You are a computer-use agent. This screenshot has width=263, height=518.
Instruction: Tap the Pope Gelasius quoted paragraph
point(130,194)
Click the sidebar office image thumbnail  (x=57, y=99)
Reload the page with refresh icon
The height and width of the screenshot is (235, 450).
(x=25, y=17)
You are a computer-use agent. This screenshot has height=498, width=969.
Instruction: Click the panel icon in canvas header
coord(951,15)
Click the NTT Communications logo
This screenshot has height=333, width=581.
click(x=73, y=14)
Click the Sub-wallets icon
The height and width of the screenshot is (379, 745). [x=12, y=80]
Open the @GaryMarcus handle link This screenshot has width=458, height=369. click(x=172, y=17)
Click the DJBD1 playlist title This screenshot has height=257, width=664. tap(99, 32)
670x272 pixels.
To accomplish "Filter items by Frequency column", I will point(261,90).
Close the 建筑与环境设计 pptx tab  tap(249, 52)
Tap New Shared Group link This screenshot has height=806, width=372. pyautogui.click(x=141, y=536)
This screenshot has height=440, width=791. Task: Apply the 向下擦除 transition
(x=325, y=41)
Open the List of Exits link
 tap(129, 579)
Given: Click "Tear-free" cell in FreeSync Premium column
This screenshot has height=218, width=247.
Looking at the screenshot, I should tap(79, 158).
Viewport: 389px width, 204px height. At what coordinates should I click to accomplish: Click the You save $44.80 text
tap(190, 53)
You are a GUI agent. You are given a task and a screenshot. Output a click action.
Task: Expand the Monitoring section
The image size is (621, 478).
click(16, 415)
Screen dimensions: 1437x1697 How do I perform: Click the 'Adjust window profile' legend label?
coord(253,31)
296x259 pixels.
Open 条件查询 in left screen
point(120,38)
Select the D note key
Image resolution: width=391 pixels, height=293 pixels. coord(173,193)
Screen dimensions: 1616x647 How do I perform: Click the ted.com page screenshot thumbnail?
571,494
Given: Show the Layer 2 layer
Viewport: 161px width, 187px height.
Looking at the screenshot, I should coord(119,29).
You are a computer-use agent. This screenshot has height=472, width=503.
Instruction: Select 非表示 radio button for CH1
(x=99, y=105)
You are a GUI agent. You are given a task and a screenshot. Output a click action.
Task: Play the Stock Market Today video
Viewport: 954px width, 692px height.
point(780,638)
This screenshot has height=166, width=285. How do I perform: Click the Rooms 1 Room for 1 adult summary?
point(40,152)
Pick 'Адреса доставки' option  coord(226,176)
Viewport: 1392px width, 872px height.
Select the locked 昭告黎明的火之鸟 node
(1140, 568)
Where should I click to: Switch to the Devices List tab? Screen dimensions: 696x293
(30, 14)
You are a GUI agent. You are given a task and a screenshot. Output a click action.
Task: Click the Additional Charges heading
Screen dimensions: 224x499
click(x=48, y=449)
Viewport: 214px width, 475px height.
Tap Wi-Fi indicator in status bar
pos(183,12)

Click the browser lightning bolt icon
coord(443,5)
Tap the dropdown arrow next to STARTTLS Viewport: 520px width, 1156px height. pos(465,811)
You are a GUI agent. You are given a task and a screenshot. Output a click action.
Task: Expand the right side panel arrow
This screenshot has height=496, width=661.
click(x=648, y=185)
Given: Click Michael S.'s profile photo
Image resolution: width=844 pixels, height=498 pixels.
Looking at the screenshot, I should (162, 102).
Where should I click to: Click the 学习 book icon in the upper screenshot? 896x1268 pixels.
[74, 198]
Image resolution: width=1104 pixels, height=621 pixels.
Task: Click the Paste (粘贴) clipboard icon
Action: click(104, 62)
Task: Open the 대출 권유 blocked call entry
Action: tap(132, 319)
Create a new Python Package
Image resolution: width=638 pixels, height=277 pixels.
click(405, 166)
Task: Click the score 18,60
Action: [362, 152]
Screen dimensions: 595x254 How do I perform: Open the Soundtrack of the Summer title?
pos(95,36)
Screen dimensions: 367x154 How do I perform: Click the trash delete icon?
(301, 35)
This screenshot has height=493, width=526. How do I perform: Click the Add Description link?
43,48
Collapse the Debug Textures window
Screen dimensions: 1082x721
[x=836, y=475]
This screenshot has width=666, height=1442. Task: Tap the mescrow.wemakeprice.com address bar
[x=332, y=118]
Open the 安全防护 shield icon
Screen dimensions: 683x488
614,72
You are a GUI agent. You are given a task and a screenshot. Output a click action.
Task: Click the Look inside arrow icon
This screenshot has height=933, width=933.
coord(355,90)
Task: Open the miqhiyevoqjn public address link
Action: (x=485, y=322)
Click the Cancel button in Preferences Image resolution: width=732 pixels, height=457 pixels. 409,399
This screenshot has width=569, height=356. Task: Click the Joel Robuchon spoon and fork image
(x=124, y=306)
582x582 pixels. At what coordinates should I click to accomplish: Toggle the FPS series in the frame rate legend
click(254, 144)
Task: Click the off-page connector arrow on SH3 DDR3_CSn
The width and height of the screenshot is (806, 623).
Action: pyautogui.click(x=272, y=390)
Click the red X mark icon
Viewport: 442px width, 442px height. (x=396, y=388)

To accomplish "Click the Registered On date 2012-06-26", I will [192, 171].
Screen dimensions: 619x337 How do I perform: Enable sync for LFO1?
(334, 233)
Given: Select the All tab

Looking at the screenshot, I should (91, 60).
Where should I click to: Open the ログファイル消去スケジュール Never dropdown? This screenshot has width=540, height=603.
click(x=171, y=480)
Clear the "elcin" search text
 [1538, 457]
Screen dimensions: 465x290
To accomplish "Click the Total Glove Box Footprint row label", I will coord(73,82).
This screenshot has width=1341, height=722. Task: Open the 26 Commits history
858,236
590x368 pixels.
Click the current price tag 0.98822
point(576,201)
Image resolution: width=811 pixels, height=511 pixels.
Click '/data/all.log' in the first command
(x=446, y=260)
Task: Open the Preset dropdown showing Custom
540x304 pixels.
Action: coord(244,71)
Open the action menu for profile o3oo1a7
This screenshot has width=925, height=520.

========

Pick out every line in the data above that contains the string "what", and copy each one in full.

(Result of the exercise)
Viewport: 389px width, 204px height. At what coordinates should I click to accomplish: Click the You save $44.80 text
582x582 pixels. At what coordinates should I click to accomplish: Toggle the FPS series in the frame rate legend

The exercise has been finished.